1. Sosyal Hızlanma (Social Acceleration)
Rosa'ya göre, modern toplumun temel sorunu zamansal
bir sorundur. Modernite, varlığını korumak için sürekli büyümeye, yeniliğe
ve hızlanmaya ihtiyaç duyar.
- Üç
Boyutlu Hızlanma:
- Teknik
Hızlanma: Ulaşım, iletişim ve üretim hızındaki sürekli artış (Örn:
İnternet hızı, seyahat süresi).
- Yaşam
Hızı Hızlanması: Gündelik hayatın temposundaki artış, birim zamanda
daha fazla şey yapma ihtiyacı (Örn: Multitasking).
- Sosyal
Değişim Hızlanması: Kültürel pratiklerin, toplumsal kurumların ve
bilgi tabanının eskiye oranla çok daha hızlı değişmesi.
- Koşan
Duran Adam (Rasender Stillstand): Rosa, sürekli hızlanmanın paradoksal
bir şekilde durgunluk hissine yol açtığını savunur. Bireyler,
sadece yerinde saymak için bile sürekli daha hızlı koşmak
zorundadırlar; bu, yön duygusu olmayan, amaçsız bir tempodur.

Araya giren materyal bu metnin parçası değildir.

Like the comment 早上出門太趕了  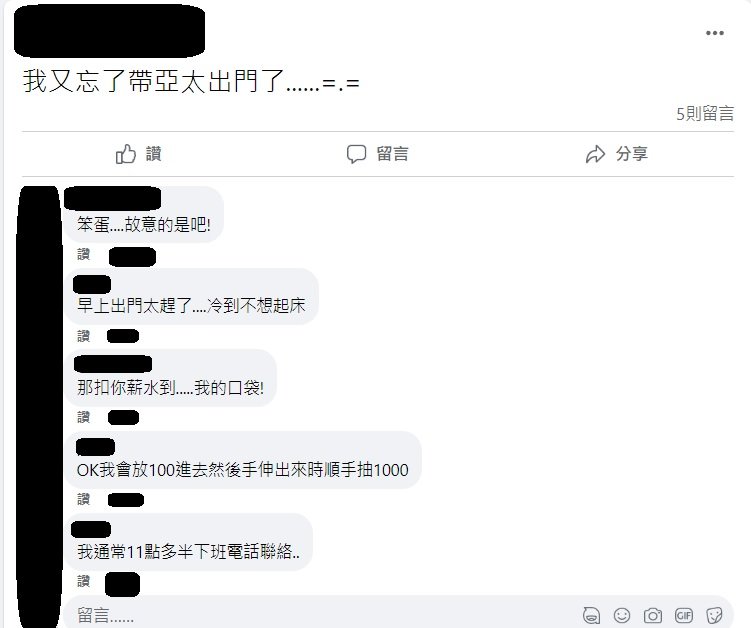pos(83,336)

2. Yabancılaşma (Alienation)
Hızlanmanın doğal sonucu, insanın dünyayla kurduğu
ilişkinin bozulması, yani yabancılaşmadır. Marx'ın yabancılaşma
kavramını genişleterek, Rosa bu yabancılaşmanın beş ana alanda gerçekleştiğini
söyler:
- Zaman
ve Mekândan Yabancılaşma: Her şeyin "zamandan kazanma" amacı
gütmesi, zamanın öznel değerini kaybetmesi.
- Eylemlerden
Yabancılaşma: İşin, sadece üretim aracı olarak görülmesi,
eylemin özünde taşıdığı anlamın kaybolması (doktorun hastadan çok ekranla
ilgilenmesi).
- Şeylerden
Yabancılaşma: Nesnelerin kalıcı anlamını yitirmesi ve hızla eskimesi,
sadece tüketim için var olması.
- Diğer
İnsanlardan ve Kendinden Yabancılaşma: Sürekli performans baskısı ve
iletişim hızının artması, derin ilişkilere zaman bırakmaz ve bireyi
kendi bedeninden ve duygularından koparır (Tükenmişlik Sendromu /
Burnout).
3. Rezonans (Resonance) Felsefesi (Çözüm Önerisi)
Rosa, yabancılaşmanın panzehrinin rezonans olduğunu
ileri sürer. Rezonans, yabancılaşmanın karşıtı olan, insanın dünyayla dönüştürücü
ve cevaplayıcı bir ilişki kurma modudur.
- Tanım:
Rezonans, bireyin dünyadan gelen bir "çağrıya" (bir
manzaraya, bir müzik parçasına, başka bir insana) "yanıt
verdiği" ve bu süreçte hem kendisinin hem de dünyanın dönüştüğü
karşılıklı bir etkilenme deneyimidir.
- Dört
Özelliği:
- Etkilenme
(Affection): Dünya bireye dokunur (çağrı).
- Öz-Yeterlilik/Yanıt:
Birey bu çağrıya cevap verir (yanıt).
- Dönüşüm:
İlişki, her iki tarafı da değiştirir.
- Esaslı
Kontrol Edilemezlik (Uncontrollability): Rezonans, planlanamaz veya
zorla üretilemez. Kendiliğinden ortaya çıkması gerekir.
- Rezonans
Eksenleri: Rosa, insanın rezonans kurabileceği temel ilişki
eksenlerini ayırır: Yatay (İnsanlar arası ilişkiler), Diyagonal
(İş, bilim, sanat gibi şeyler ve nesnelerle kurulan ilişkiler), Dikey
(Doğa, din, tarih gibi soyut/ontolojik kategorilerle kurulan ilişkiler) ve
son olarak Öz-Eksen (Kendi bedenimiz ve ruhumuzla kurduğumuz
ilişki).
Başlıca Yapıtları
Rosa'nın eserleri, modern toplumun eleştirel analizini ve
iyi bir yaşamın temellerini araştırmaktadır.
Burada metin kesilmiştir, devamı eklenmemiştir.